(Dataset records)
....
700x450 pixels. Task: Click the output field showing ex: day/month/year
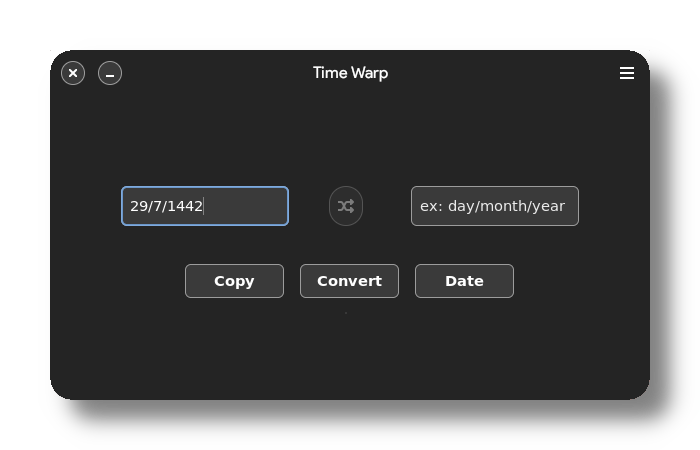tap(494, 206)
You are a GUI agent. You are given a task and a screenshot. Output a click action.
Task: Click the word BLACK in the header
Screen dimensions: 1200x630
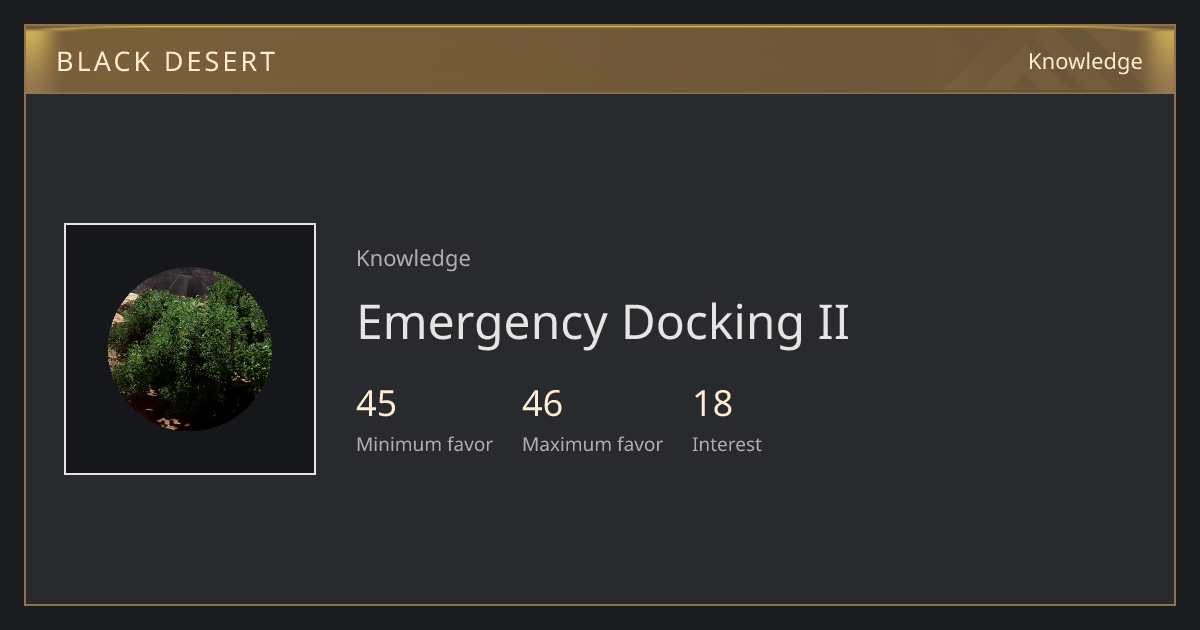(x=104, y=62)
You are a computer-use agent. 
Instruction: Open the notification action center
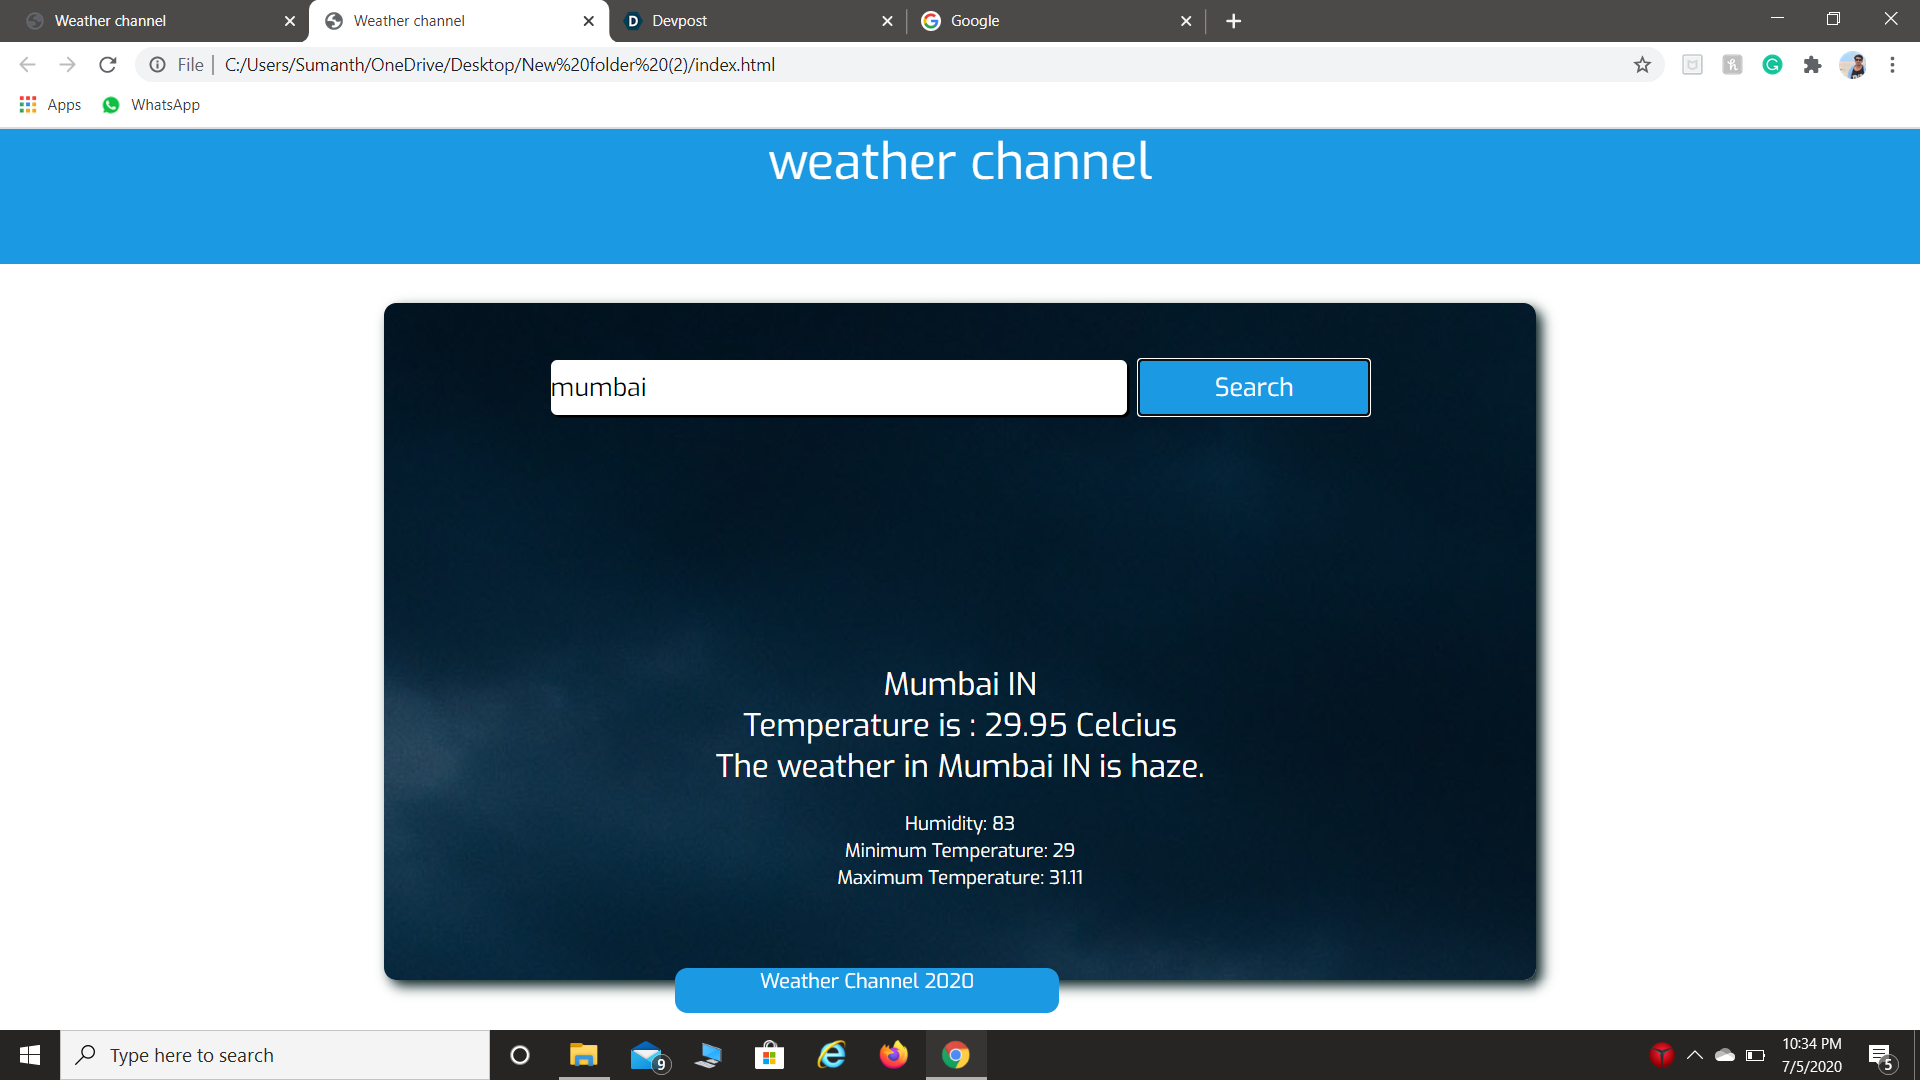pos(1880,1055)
....
## CHALLENGE
In the entries above, replace every "agent" with "assistant" and change nothing else. Leave out the pictures.

## ANSWER FOR THE TASK
700x450 pixels. Task: Click the output field showing ex: day/month/year
tap(494, 206)
You are a GUI assistant. You are given a task and a screenshot. Output a click action.
Task: Click the word BLACK in the header
Screen dimensions: 1200x630
(x=104, y=62)
You are a computer-use assistant. 
Instruction: Open the notification action center
pos(1880,1055)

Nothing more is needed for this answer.